Task item:
The reply to the records below should contain exactly the lines from the line with "[اشتراک گذاری] (57, 388)" through the line with "وبلاگ و اخبار (158, 2133)", and nothing besides.

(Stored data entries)
□ □ □ □ □
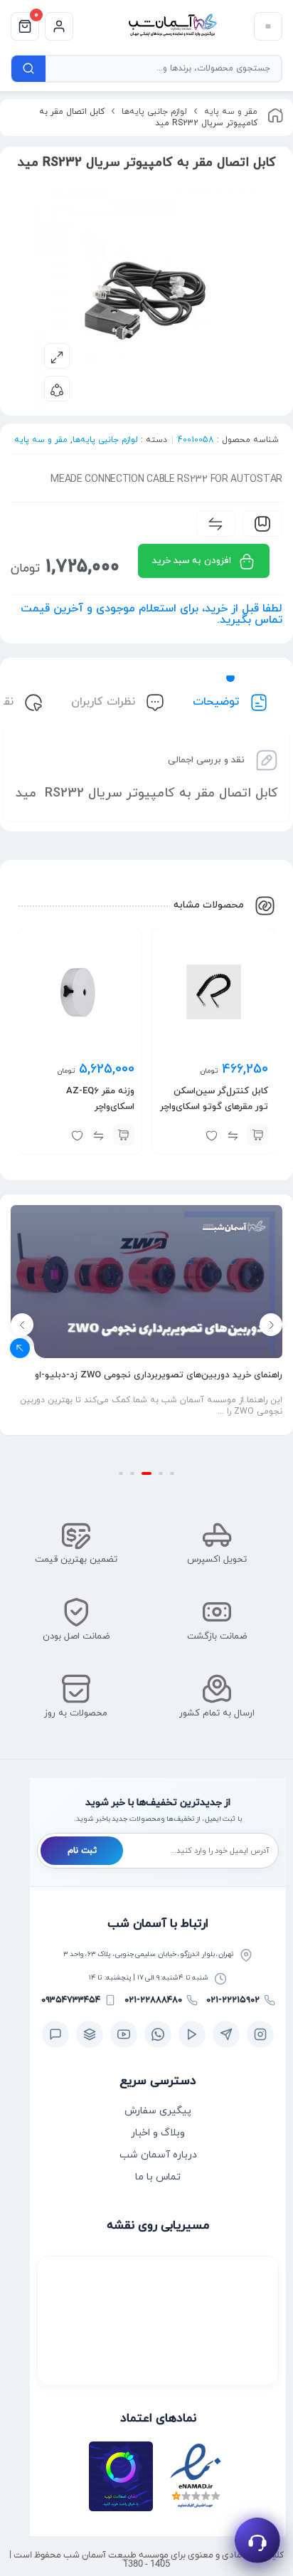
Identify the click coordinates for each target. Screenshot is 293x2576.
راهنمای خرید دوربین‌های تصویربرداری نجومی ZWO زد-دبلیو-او (158, 1375)
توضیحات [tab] (218, 702)
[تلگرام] (226, 2034)
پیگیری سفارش (157, 2111)
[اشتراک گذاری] (57, 388)
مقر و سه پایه (230, 111)
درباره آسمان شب (158, 2155)
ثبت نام (82, 1850)
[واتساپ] (157, 2034)
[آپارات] (192, 2034)
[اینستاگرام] (260, 2034)
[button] (257, 1134)
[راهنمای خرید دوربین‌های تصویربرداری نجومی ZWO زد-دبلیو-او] (146, 1281)
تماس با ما (158, 2177)
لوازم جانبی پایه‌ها (154, 111)
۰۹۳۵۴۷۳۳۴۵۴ (70, 2000)
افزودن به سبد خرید (191, 560)
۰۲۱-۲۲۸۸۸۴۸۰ (153, 2000)
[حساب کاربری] (59, 26)
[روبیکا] (89, 2034)
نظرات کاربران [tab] (105, 702)
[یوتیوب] (123, 2034)
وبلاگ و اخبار (158, 2133)
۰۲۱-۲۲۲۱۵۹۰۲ (233, 2000)
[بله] (55, 2034)
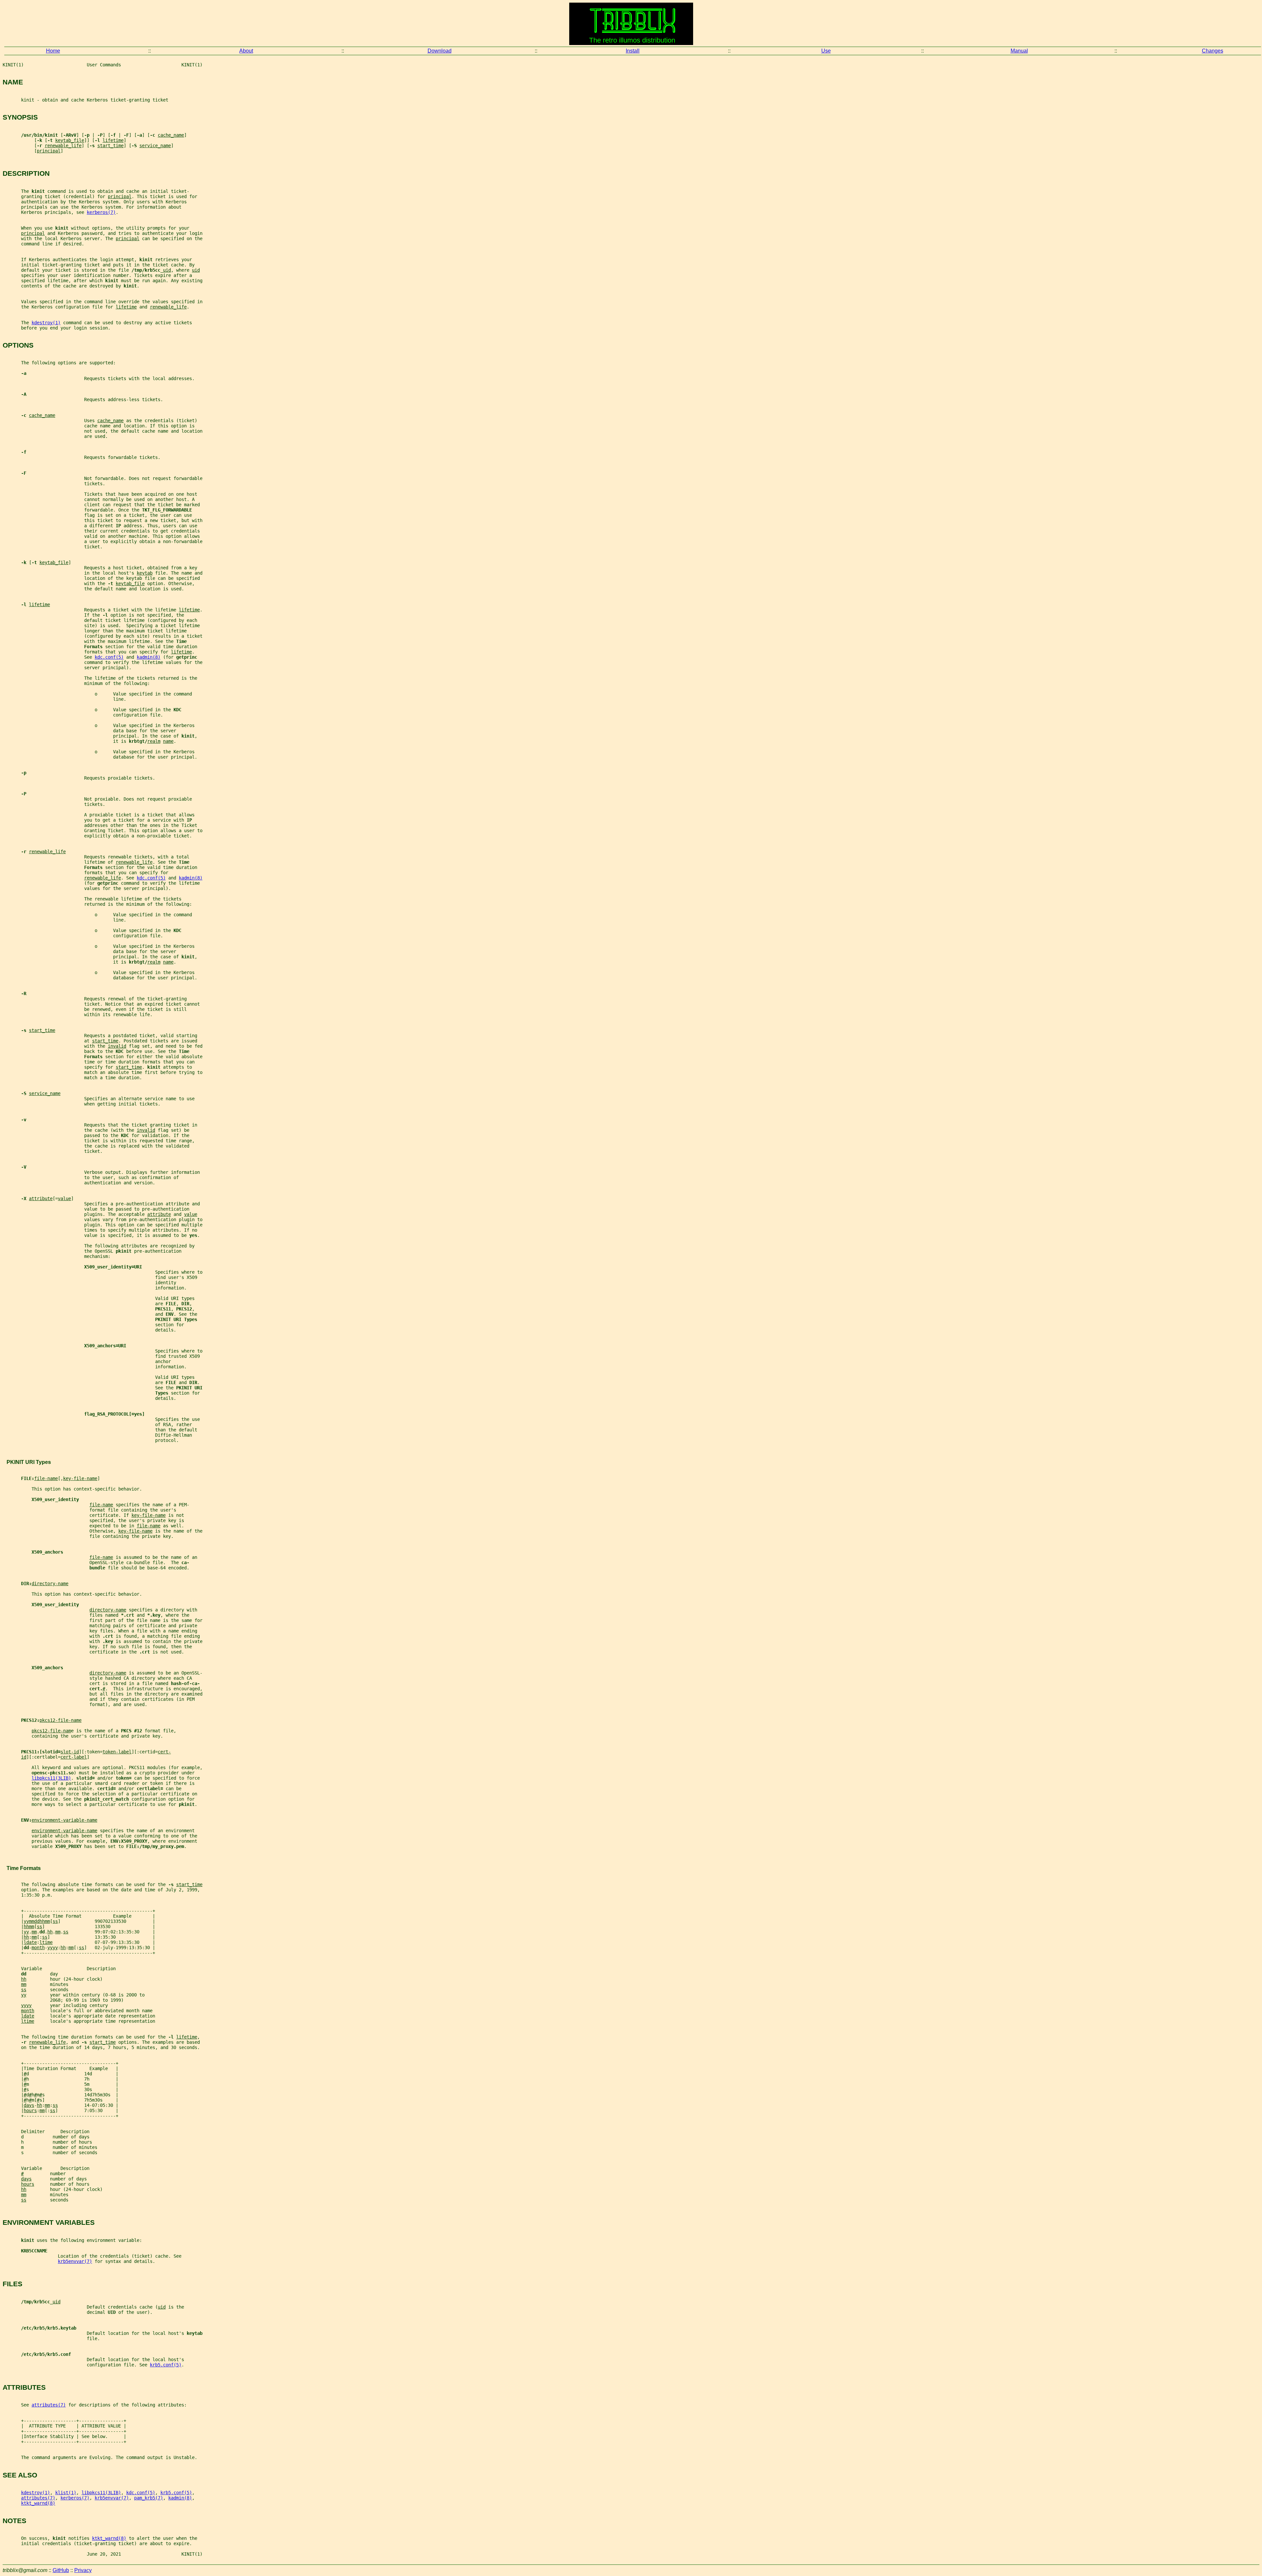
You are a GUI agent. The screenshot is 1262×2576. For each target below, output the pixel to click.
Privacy (83, 2570)
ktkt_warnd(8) (38, 2503)
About (246, 51)
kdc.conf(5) (109, 657)
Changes (1212, 51)
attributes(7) (49, 2404)
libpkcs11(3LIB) (51, 1778)
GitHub (61, 2570)
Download (440, 51)
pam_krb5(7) (148, 2497)
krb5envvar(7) (75, 2261)
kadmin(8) (148, 657)
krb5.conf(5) (165, 2364)
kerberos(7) (101, 212)
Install (633, 51)
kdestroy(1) (46, 322)
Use (826, 51)
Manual (1019, 51)
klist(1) (65, 2492)
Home (53, 51)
□ □ □ □ □
Output of the exercise:
[اشتراک گذاری] (57, 388)
مقر و سه پایه (230, 111)
درباره آسمان شب (158, 2155)
ثبت نام (82, 1850)
[واتساپ] (157, 2034)
[آپارات] (192, 2034)
[اینستاگرام] (260, 2034)
[button] (257, 1134)
[راهنمای خرید دوربین‌های تصویربرداری نجومی ZWO زد-دبلیو-او] (146, 1281)
تماس با ما (158, 2177)
لوازم جانبی پایه‌ها (154, 111)
۰۹۳۵۴۷۳۳۴۵۴ (70, 2000)
افزودن به سبد خرید (191, 560)
۰۲۱-۲۲۸۸۸۴۸۰ (153, 2000)
[حساب کاربری] (59, 26)
[روبیکا] (89, 2034)
نظرات کاربران [tab] (105, 702)
[یوتیوب] (123, 2034)
وبلاگ و اخبار (158, 2133)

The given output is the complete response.